Wednesday, July 6, 2016

Bay Burps

Laura Lapham, et. al., authors of the paper referenced in my previous post state that the methane bubbles suspected to be lurking under the pycnocline are 85% oxidized by the time the layers of the Chesapeake Bay mix in autumn. This leaves 15% of the methane free to circulate into the atmosphere when the final mixing occurs.

Termed "fall turnover," this mixing sometimes occurs as quickly as overnight when air temperatures drop and wind increases wave action. A quick fall turnover, like a tropical storm surge, can result in sudden bursts of methane from the bay. At 15% of the inventory, the amount available is only about half of the hypothetical storm release noted previously. That is only 23 Aliso Canyon incidents spread around the bay, happening overnight (vice 100 days).

Turnover usually does not occur all at once everywhere in the bay, so chances of this much of a release are small, but with wild weather swings from climate change, it is more likely that all the local turnovers will still add up to something close to turnover en masse.

Measurements of surface methane releases showed that there is significant flux into the atmosphere from the bay even when there is no major storm or turnover.
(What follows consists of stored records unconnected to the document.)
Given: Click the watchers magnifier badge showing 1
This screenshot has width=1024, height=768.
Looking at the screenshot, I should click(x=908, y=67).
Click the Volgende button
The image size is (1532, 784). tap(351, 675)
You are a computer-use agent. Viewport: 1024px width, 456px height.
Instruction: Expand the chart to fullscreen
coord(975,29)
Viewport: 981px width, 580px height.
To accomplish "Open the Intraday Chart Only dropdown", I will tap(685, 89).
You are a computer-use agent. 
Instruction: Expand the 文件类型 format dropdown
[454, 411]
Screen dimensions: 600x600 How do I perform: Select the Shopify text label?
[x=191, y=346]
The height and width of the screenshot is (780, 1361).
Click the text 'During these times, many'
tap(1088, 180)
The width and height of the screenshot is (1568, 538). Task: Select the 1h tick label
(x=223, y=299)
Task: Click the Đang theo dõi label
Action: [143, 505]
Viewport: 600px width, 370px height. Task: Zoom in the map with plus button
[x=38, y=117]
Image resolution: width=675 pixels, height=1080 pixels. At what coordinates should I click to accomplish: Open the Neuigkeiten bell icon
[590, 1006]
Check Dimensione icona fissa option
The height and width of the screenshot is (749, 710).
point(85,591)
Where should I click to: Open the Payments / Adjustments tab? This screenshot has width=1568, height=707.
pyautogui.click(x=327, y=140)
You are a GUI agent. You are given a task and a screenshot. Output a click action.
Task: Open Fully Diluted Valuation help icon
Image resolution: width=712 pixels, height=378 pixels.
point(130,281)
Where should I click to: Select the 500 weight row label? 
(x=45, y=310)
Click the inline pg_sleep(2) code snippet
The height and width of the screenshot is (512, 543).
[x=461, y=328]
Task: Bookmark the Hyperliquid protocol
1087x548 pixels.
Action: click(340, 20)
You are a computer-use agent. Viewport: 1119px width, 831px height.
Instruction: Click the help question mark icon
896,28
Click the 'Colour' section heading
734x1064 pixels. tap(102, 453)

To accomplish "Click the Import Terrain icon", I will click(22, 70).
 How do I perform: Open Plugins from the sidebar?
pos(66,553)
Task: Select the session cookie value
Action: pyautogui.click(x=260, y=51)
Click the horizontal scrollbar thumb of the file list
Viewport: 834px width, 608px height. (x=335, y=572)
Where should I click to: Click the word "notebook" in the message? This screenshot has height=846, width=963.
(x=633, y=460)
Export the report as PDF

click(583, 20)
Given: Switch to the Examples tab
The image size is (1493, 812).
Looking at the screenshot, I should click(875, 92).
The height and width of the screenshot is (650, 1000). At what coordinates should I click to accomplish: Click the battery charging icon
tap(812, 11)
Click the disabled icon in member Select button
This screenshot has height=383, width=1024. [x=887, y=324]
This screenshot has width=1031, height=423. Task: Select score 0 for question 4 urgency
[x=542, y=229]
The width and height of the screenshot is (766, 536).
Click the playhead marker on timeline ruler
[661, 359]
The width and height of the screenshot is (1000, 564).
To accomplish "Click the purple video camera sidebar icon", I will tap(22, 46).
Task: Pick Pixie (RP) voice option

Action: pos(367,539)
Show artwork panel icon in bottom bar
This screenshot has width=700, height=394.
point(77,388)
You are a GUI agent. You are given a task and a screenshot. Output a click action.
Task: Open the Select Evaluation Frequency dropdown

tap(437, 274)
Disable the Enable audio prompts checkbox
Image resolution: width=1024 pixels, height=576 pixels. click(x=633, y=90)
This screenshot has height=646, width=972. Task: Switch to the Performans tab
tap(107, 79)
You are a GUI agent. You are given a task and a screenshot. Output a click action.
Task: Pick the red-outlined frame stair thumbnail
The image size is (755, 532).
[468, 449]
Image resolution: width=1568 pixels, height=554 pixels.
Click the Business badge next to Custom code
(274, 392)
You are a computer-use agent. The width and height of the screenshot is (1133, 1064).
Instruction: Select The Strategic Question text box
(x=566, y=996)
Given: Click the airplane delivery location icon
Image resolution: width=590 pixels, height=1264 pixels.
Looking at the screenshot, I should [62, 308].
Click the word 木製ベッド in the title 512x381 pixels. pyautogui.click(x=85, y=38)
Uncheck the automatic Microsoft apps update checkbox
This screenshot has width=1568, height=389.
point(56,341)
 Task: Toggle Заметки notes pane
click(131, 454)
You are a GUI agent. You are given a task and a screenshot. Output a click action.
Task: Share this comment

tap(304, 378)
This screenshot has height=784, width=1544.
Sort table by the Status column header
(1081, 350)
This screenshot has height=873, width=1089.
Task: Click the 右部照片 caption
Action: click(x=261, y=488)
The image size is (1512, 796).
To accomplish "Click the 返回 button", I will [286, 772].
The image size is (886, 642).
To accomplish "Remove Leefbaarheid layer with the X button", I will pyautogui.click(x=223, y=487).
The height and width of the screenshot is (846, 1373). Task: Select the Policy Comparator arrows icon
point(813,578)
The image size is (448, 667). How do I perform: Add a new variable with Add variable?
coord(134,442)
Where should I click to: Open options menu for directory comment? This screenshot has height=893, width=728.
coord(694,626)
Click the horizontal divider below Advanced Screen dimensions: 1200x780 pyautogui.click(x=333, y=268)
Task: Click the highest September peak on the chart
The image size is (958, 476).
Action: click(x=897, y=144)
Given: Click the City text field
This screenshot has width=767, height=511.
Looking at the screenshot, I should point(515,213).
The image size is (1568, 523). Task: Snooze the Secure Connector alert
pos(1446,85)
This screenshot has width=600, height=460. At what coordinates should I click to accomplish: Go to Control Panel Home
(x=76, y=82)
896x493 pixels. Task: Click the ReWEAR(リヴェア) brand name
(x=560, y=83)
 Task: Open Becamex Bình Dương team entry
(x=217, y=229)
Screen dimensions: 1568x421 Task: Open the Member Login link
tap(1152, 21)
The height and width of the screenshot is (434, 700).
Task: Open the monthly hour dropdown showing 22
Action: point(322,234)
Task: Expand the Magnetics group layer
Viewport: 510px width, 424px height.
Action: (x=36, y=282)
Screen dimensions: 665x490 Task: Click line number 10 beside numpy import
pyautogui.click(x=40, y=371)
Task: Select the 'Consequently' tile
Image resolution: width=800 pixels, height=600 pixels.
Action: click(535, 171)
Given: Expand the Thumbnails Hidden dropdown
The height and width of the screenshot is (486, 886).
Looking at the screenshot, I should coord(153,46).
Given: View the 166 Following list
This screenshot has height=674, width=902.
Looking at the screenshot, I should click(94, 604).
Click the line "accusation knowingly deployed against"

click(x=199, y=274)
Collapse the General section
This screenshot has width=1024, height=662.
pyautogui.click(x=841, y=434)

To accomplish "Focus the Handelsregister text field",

What my educated guess adds up to is about (23 + 47) = 70 Aliso Canyon equivalents every 3 years or, on average, 7/3 Tg = 2.33 Tg CH4 annually contributed by the Chesapeake Bay, which is about 6 times the amount spewed annually from the city of Los Angeles.

We've long known that estuaries emit methane disproportionately more than their relative geographic extents, but the inclusion of heretofore unnoticed sub-pycnocline burps makes the Chesapeake Bay, and other polluted water bodies with similar methane-storing mechanisms, even larger concerns in the fight against global warming.